Pero volvamos, si no les molesta, a la sala donde se reúne el real patronato de la Biblioteca y allí encontrare­mos unos retratos que Miguel Jacinto Meléndez, a la sazón pintor de cámara del rey, hizo a Felipe V y a parte de su familia para la sede original de la Real Biblioteca que creó y que dio origen a lo que es hoy la Biblioteca Nacional. Meléndez fue el pintor de la casa real hasta que la corte se trasladó, por casi cuatro años, a Sevilla. Allí le quitó el puesto Jean Ranc, que es a quien debemos los retratos tal vez más conocidos del primer monarca de la dinastía francesa. Pero hay algunos de los que pintó Miguel Jacinto Meléndez que son más que apreciable­s. Felipe V vestido de cazador, por ejemplo, que está en el Museo Cerralbo, y este que luce en la sala del patronato. Felipe V como protector de la Real Biblioteca Pública es probableme­nte un óleo de 1727, en el que el primer Borbón rey de España apoya su mano sobre los estatutos de la Real Biblioteca, la primera institució­n cultural que fundó en nuestro país, el 29 de diciembre de 1711, con la voluntad de “renovar la erudición histórica y sacar al aire las verdaderas raíces de la nación y de la monarquía española”. Dispuso de las biblioteca­s de los últimos Austrias y mandó traer seis mil volúmenes de Francia. Y se empeñó en ilustrar por la lectura a lo que sin duda le pareció toda su vida un pueblo de cabreros. Nótese que hablamos de 1711, con la guerra de Sucesión apaciguada internacio­nalmente pero todavía no conclusa, aunque ya estaba claramente decantada. Lo de Catalunya y su resistenci­a cuando ya había caído Valencia es otra historia.

Fragmento de un conjunto de datos
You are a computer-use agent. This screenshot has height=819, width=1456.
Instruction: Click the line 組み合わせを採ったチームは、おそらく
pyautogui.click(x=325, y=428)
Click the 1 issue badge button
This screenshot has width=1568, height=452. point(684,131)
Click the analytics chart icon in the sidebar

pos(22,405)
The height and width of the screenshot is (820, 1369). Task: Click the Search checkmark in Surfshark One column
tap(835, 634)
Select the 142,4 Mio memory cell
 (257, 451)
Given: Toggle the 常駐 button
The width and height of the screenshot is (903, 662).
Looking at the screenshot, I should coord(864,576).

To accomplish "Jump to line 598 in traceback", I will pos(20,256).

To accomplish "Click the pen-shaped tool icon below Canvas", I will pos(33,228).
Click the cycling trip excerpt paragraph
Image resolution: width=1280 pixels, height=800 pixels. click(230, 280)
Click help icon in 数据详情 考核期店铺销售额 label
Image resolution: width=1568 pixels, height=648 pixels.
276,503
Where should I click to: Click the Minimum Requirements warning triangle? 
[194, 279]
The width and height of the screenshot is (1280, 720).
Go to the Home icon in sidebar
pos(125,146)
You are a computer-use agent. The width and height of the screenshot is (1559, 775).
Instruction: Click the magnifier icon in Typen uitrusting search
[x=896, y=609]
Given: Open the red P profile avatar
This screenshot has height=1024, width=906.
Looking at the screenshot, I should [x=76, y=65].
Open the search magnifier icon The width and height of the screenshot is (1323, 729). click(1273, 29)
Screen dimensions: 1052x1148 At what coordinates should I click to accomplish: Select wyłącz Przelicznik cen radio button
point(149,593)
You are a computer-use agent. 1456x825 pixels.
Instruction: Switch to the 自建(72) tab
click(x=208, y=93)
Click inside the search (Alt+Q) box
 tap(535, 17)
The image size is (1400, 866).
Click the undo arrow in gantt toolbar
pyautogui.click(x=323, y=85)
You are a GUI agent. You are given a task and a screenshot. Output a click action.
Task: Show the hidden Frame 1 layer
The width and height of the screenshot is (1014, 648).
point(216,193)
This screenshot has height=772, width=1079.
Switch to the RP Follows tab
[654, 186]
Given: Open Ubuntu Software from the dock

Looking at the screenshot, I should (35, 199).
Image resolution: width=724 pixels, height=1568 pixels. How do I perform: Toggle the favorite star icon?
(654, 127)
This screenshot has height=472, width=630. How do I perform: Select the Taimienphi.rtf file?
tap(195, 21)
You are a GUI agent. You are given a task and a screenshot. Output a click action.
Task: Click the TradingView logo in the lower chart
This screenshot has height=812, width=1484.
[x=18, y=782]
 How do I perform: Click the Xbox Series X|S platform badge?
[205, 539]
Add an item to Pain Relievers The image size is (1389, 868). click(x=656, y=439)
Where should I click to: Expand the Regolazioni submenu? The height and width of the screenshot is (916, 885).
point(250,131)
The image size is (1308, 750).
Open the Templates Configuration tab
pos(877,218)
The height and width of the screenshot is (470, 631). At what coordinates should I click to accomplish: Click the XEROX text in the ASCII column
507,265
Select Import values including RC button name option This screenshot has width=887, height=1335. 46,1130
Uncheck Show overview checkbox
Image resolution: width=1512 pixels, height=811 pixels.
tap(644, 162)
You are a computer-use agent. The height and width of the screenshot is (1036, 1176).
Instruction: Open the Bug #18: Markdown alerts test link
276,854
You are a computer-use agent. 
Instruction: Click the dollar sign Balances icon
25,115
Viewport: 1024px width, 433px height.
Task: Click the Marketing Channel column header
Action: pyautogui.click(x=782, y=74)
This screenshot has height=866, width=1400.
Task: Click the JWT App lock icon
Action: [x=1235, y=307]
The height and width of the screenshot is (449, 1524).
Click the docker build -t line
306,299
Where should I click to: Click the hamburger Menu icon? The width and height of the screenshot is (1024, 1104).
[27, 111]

# Las tareas
**a)** Según el texto sobre Felipe V y la Real Biblioteca, ¿en qué fecha fundó el monarca esa institución?
**b)** Prolonga el texto sobre Felipe V y la Real Biblioteca desde su última oración.

# Respuestas escritas
**a)** El 29 de diciembre de 1711.

**b)**
Volvamos al retrato. Es Felipe V con un libro, aunque luce media armadura y, en ella, el fajín de general, pero es un retrato destinado a una sala de lectura y que pretende aliar la corona con el conocimien­to. A su lado está su segunda esposa, Isabel de Farnesio, que también sostiene un libro, un ejemplar que, en un juego de reflejos y citas pictóricas, luce un grabado en el que aparece el propio Felipe V. Un rey de libro.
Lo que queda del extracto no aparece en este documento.